TO DO: Word for word, return the lines from the top of the listing to the line containing "Click the red 退出 power icon", both ends included, and no others.

DATA SECTION:
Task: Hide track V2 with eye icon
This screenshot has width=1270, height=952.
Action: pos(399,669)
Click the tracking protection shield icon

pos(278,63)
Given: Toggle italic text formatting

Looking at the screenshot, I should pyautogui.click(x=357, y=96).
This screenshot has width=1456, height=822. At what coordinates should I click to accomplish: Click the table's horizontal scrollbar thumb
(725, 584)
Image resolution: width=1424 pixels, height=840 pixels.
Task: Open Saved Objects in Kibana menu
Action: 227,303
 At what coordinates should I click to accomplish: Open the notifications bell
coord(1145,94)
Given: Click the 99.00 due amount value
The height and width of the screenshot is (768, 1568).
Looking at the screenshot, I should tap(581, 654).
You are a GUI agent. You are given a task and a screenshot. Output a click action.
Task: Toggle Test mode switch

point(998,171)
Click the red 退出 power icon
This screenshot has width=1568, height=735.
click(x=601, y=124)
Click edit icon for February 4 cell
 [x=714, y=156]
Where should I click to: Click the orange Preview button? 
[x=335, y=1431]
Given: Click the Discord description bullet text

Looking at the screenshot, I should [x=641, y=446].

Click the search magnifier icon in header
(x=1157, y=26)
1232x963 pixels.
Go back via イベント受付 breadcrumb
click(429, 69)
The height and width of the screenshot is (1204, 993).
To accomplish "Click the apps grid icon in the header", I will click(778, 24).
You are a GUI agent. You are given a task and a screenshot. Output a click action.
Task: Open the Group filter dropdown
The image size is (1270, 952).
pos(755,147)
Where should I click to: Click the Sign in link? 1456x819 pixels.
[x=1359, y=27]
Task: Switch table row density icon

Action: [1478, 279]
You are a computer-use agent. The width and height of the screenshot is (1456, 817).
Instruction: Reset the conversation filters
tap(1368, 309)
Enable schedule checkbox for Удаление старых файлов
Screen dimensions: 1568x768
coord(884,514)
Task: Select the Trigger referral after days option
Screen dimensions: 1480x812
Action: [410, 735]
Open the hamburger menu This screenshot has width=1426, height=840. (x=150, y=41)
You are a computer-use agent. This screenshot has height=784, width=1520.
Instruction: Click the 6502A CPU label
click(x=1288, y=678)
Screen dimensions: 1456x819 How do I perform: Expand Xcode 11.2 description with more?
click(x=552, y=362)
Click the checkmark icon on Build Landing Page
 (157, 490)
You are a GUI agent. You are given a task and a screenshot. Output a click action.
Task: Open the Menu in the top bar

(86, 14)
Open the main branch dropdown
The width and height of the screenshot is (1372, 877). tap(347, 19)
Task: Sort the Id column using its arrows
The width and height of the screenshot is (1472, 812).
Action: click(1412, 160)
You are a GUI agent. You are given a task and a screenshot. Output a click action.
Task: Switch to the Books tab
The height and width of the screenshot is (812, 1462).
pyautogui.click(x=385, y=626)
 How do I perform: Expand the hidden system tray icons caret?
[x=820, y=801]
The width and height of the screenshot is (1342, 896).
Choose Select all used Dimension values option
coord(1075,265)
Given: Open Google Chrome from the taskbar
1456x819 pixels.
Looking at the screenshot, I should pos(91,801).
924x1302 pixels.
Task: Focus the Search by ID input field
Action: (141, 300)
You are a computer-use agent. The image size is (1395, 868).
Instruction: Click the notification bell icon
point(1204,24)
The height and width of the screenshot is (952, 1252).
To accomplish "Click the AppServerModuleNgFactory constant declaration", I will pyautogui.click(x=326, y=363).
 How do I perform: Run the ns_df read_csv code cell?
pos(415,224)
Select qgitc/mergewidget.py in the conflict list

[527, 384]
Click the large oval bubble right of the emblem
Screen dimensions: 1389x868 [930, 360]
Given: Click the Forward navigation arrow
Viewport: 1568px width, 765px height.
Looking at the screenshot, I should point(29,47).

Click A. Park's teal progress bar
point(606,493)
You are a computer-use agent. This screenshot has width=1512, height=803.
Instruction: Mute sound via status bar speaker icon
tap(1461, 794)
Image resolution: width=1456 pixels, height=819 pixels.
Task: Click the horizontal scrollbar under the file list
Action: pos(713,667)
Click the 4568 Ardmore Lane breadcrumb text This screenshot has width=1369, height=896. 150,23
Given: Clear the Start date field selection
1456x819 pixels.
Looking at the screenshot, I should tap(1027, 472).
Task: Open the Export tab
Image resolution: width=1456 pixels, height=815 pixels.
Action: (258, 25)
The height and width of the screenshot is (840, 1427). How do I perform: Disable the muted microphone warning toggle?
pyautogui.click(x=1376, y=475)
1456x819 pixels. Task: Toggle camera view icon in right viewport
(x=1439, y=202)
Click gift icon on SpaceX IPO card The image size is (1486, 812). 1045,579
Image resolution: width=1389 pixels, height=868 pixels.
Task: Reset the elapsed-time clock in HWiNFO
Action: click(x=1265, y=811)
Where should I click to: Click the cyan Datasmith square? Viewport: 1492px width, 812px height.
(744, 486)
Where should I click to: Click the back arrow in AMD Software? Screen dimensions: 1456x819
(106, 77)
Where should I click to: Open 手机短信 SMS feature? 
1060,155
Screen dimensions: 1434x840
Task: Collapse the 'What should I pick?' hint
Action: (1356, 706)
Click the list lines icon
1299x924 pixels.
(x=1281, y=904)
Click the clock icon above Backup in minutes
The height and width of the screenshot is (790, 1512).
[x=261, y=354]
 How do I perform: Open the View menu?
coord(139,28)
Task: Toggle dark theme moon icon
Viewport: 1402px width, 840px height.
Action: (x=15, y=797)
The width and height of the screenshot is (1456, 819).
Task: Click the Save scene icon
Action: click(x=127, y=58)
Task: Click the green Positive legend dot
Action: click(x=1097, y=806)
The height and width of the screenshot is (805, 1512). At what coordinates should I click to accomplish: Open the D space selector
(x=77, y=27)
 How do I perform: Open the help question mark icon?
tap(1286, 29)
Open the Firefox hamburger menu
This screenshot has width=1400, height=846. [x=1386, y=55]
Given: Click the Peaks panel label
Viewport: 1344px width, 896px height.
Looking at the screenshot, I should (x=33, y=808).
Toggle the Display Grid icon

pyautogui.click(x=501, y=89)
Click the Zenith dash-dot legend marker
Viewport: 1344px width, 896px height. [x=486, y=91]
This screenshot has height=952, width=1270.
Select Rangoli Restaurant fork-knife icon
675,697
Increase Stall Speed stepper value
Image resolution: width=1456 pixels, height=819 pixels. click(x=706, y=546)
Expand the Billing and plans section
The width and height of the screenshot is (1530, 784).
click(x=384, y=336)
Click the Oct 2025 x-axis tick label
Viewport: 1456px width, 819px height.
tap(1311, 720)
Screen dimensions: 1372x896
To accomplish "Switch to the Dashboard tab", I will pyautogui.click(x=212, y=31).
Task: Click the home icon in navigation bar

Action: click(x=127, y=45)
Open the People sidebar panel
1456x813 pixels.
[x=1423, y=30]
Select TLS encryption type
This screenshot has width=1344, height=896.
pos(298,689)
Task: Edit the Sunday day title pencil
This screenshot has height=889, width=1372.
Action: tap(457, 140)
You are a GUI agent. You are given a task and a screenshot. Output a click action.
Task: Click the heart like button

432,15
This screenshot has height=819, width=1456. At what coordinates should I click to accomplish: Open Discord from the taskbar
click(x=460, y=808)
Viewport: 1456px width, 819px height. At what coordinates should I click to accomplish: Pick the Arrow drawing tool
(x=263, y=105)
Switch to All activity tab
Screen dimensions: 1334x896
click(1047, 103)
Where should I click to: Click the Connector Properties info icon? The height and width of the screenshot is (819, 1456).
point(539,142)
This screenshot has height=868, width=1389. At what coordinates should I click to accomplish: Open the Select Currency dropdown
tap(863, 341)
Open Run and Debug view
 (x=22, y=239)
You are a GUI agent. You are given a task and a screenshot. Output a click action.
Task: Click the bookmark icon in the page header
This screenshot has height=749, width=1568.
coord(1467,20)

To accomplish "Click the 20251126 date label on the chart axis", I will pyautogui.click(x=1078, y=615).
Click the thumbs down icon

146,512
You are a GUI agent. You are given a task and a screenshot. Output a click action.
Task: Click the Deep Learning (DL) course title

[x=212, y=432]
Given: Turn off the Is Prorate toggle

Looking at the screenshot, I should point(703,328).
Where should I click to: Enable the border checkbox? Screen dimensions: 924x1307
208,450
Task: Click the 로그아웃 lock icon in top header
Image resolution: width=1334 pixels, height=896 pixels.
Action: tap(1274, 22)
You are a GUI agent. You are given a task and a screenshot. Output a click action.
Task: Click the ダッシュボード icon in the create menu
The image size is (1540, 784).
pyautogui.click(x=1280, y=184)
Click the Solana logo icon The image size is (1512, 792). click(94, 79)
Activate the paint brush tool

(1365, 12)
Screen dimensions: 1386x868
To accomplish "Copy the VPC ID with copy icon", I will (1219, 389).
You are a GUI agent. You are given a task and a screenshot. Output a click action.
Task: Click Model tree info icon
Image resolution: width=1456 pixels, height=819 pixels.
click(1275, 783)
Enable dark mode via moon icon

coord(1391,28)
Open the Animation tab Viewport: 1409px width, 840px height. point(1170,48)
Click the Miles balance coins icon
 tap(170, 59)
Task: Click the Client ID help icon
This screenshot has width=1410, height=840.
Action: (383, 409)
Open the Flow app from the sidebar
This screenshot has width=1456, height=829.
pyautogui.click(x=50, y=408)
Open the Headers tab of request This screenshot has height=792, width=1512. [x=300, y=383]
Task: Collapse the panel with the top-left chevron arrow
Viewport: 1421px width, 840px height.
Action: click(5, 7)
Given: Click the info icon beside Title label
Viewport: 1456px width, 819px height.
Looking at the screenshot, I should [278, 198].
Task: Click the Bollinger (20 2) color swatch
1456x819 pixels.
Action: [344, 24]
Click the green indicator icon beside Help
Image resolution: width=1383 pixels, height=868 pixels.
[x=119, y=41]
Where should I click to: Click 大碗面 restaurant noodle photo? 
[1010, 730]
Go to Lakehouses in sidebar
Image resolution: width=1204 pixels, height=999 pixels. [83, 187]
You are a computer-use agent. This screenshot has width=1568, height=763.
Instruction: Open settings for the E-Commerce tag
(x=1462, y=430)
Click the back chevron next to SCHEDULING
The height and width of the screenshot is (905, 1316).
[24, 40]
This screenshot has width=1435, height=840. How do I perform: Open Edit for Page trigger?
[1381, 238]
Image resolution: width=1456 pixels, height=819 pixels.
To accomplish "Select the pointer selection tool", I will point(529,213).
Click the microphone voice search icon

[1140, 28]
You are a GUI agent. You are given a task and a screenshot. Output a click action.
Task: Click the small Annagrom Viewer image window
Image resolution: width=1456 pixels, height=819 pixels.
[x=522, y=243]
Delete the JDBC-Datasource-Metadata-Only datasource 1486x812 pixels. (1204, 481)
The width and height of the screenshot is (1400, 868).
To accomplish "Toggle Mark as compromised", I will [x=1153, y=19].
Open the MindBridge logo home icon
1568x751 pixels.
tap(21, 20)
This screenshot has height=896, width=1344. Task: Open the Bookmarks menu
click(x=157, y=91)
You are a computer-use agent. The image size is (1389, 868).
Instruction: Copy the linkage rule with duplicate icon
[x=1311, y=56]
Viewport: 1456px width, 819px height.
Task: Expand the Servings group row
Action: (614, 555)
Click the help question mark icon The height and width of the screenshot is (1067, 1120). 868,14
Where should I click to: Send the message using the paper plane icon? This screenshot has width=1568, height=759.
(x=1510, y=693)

RESULT FOR THIS TASK:
Task: Hide track V2 with eye icon
This screenshot has width=1270, height=952.
Action: pos(399,669)
Click the tracking protection shield icon

pos(278,63)
Given: Toggle italic text formatting

Looking at the screenshot, I should pyautogui.click(x=357, y=96).
This screenshot has width=1456, height=822. At what coordinates should I click to accomplish: Click the table's horizontal scrollbar thumb
(725, 584)
Image resolution: width=1424 pixels, height=840 pixels.
Task: Open Saved Objects in Kibana menu
Action: 227,303
 At what coordinates should I click to accomplish: Open the notifications bell
coord(1145,94)
Given: Click the 99.00 due amount value
The height and width of the screenshot is (768, 1568).
Looking at the screenshot, I should tap(581, 654).
You are a GUI agent. You are given a task and a screenshot. Output a click action.
Task: Toggle Test mode switch

point(998,171)
Click the red 退出 power icon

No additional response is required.